Only the true fan will understand this message.
I also just started a GitHub repository the-little-prover that contains all code examples from the book (just like I did for all previous books in the series.)
Author: Daniel P. Friedman and Carl Eastlund. Illustrations by Duane Bibby.
#25 Advanced Programming in the UNIX Environment (APUE) (3rd Ed)
Sir. Richard. Stevens. Himself. Do I need to say more? I've got all his books and almost all of them are in top 100. I also have all three editions of this book. This book is a classic. As long as there will be Unix (forever), this book will be relevant. I haven't read it cover to cover but I've consulted it hundreds of times. This is the definitive reference book for every serious and professional UNIX systems programmer. Every concept is explained clearly, there are thousands of code examples, hundreds of illustrations and graphics that show how various concepts work.

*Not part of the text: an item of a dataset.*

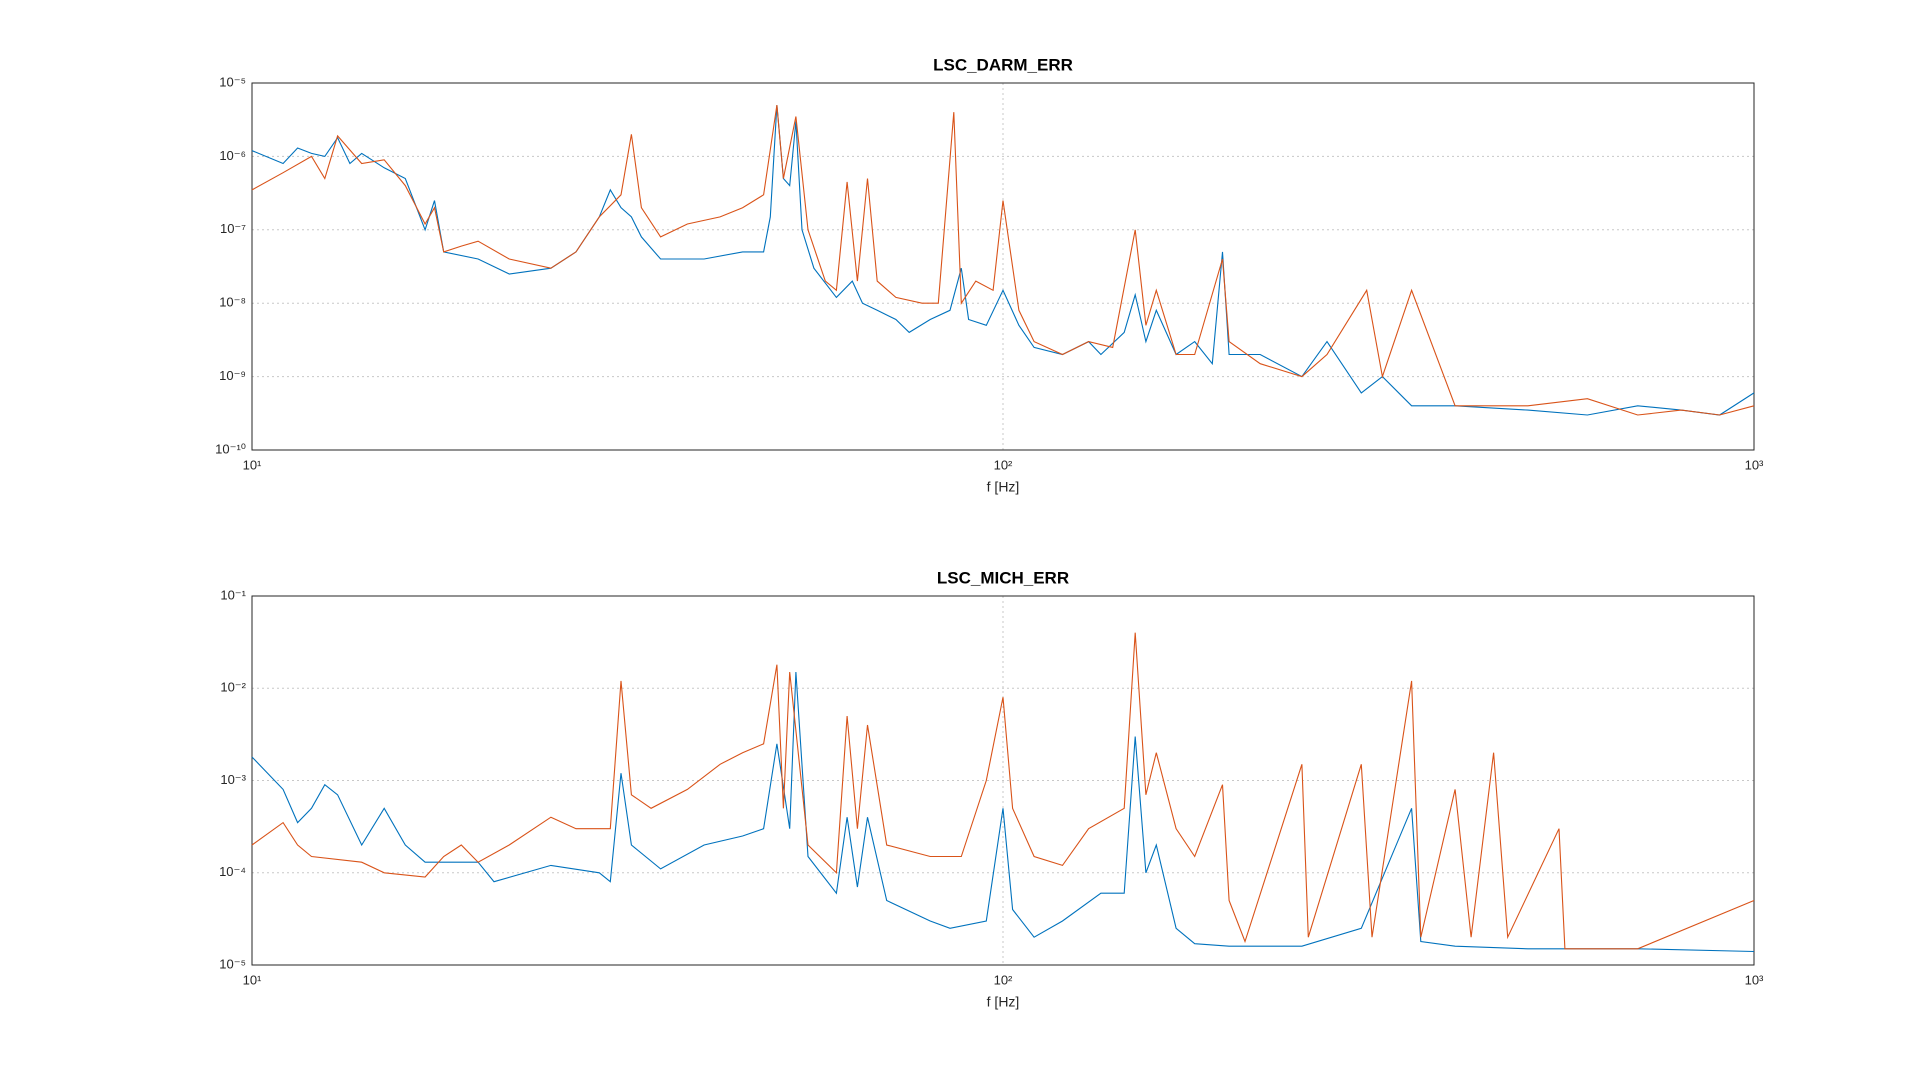  Describe the element at coordinates (233, 228) in the screenshot. I see `y-tick-label: 10⁻⁷` at that location.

I don't know what else to say. Get this book if you want to live.
Extra tip: The book contains a rich set of examples and downloadable code that is very useful. Here's the link to source code from the book: http://www.apuebook.com/code3e.html.
Relationship between the seven
Another new, seemingly great book about programming in the Unix environment that was recently published is The Linux Programming Interface. This book is written by Michael Kerrisk, the current maintainer of Linux man pages. I haven't gone through it in detail but it's worth mentioning.
Pro tip: Want to know what's happening in Linux userspace and kernelspace but don't have much time? Follow man pages changelog! The latest changes always get reflected in man pages. It's the quickest way to know what's happening.
Author: William R. Stevens (W. Richard Stevens)
Until next time!
As always, I hope you liked these five book recommendations. Let me know in the comments what your all-time favorite books are and what your new favorite books are.
Also I just recently got four new interesting books but I haven't spent much time with them:
- The Go Programming Language by Brian Kernighan. Because Kernighan.
- The Princeton Companion to Applied Mathematics by a bunch of random authors, because I like applied math and this looked like a fun book similar to the famous The Princeton Companion to Mathematics by Timothy Gowers.
- Why Prove it Again? Alternative Proofs in Mathematical Practice by John W. Dawson Jr. I got this because I really like seeing various approaches to proofs.
- Inside Interesting Integrals by Paul J. Nahin. I got this one because I'm a huge integral nerd. It also has an amazing tagline: A Collection of Sneaky Tricks, Sly Substitutions, and Numerous Other Stupendously Clever, Awesomely Wicked, and Devilishly Seductive Maneuvers for Computing Nearly 200 Perplexing Definite Integrals From Physics, Engineering, and Mathematics.